D. Martin, Z. Fobar, B. Higashihara, S. Sendek, M. Shea, J. McKenzie

Gonzaga University, Spokane, WA

PURPOSE: To analyze the effects of simultaneous pre-cooling the core body and pre-heating the legs on anaerobic exercise performance. METHODS: Twenty-two college-aged subjects (12 male, 10 female) participated in the study. The first day, subjects performed a 10-second practice Wingate test to minimize learning bias. In the second and third trials, subjects completed a 30-second Wingate test. The control trial had no intervention. The experimental trial included 20 minutes of passive pre-cooling of the core and pre-heating of the legs prior. Pre-cooling was achieved using an ice vest and ice neck wrap. Pre-heating was achieved by wrapping a heating pad around each thigh and calf (4 total). Each trial began with a 5-minute warm-up. Heart rate (HR, bpm), blood pressure (BP. mmHg), power output (W), anaerobic capacity (AC, W/kg), skin and temporal temperatures (ᵒC), and blood lactate levels (mmol/L) were recorded. Subjects completed a perceived exertion and activity level questionnaire following each trial. Data was analyzed using repeated measures ANOVA to determine differences between the conditions. RESULTS: Peak power increased by 64.61 W (p < 0.001) and average power increased by 25.96 W (p < 0.001) in the experimental trial.
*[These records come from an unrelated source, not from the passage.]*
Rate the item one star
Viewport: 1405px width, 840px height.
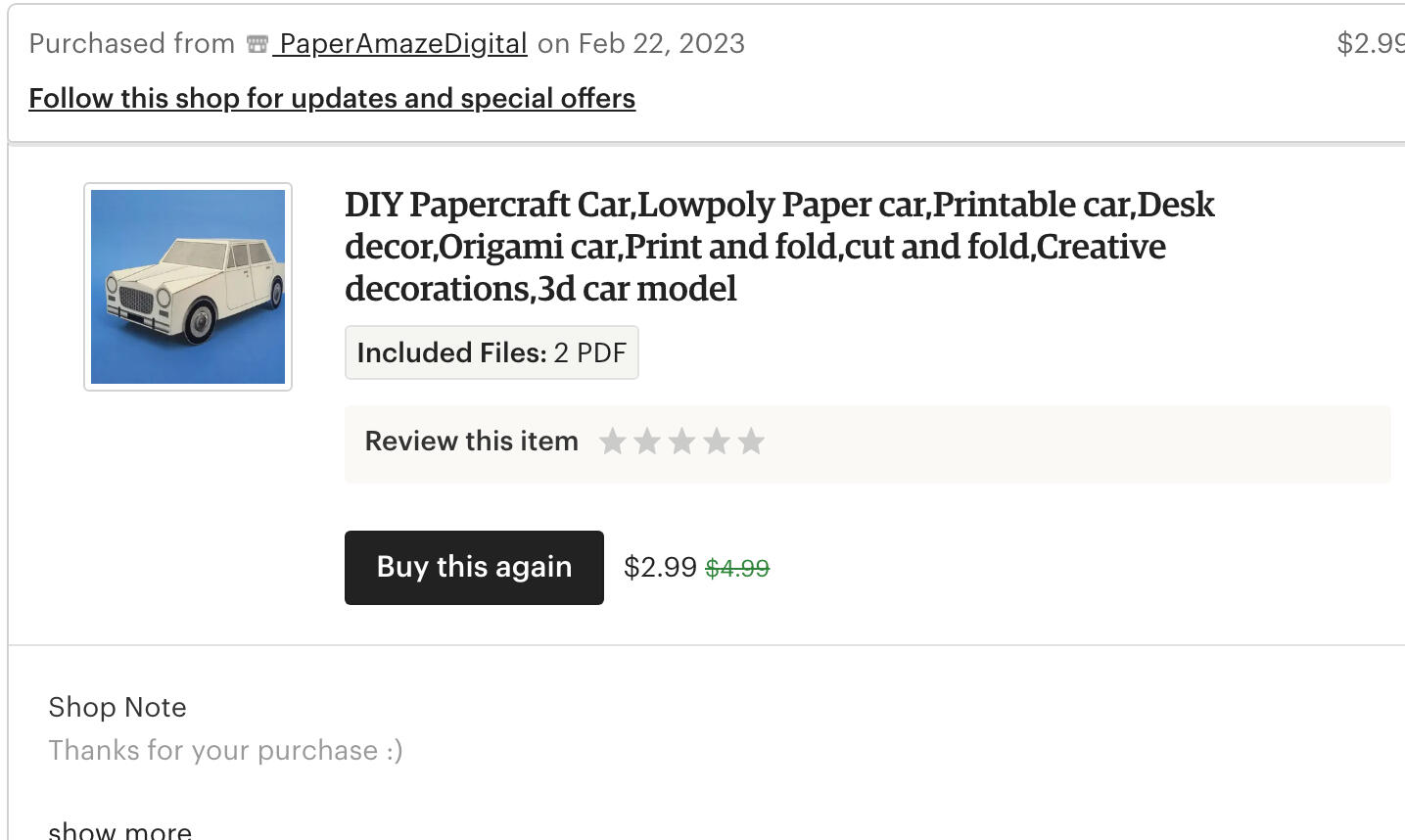coord(613,442)
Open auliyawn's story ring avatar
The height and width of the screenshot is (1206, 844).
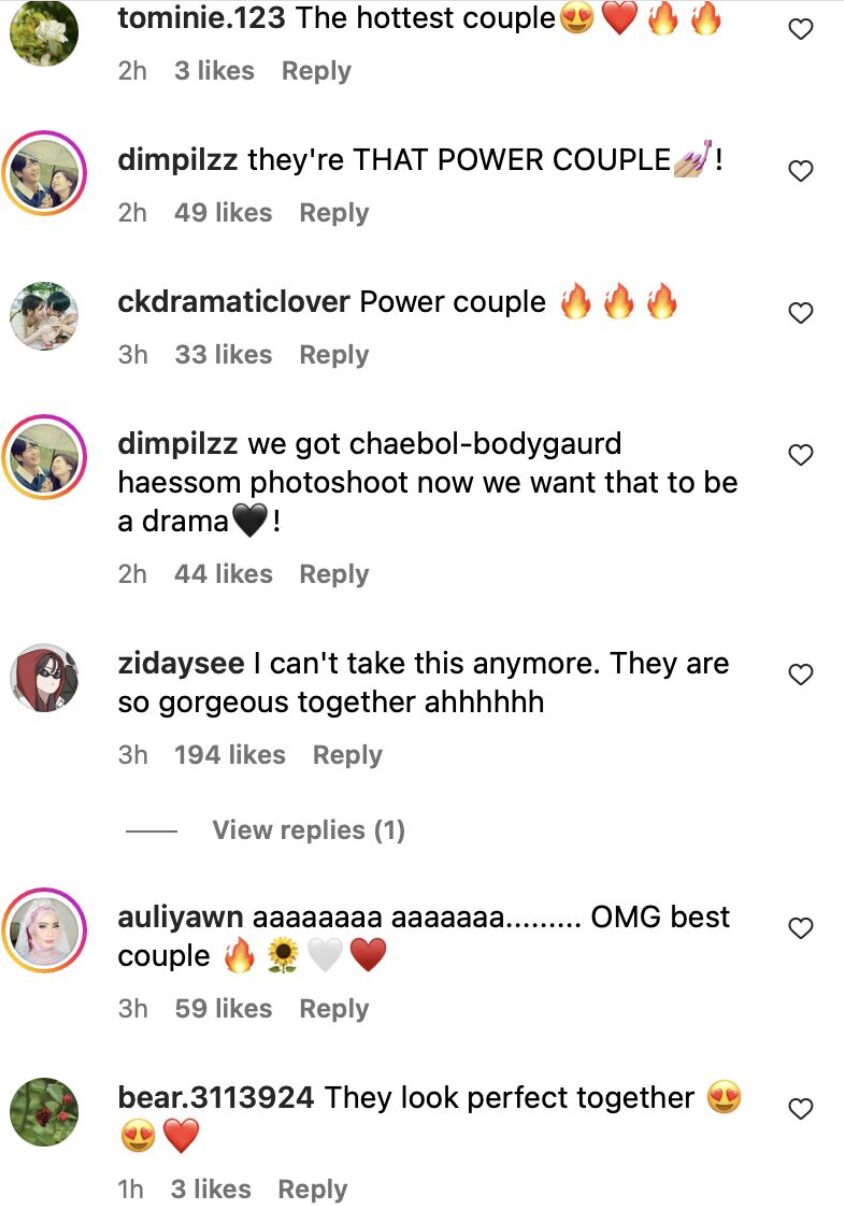coord(44,931)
Average RPM increased by 3.95 (p < 0.001), and peak RPM increased by 4.82 (p = 0.013) in the experimental trial. Additionally, peak AC increased by 0.85 W/kg (p < 0.001) and average AC increased by 0.40 W/kg (p = 0.001) in the experimental trial. HR was 5.18 bpm higher (p < 0.001) and systolic BP was 6.82 mmHg higher (p < 0.001) in the experimental trial. There were no significant differences in blood lactate, perceived exertion, or mean arterial pressure. CONCLUSION: Simultaneous pre-cooling the core and pre-heating the legs improved Wingate performance. This was likely caused more so by the increased blood flow to the active muscles from the pre-heating aspect of the experimental condition. The lack of correlation between temporal temperature and power outputs for both conditions indicates the core temperature did not correlate to changes in power output. Adoption of a pre-heating strategy prior to short-duration, high-intensity athletic events could significantly increase performance across many anaerobic sports and competitions.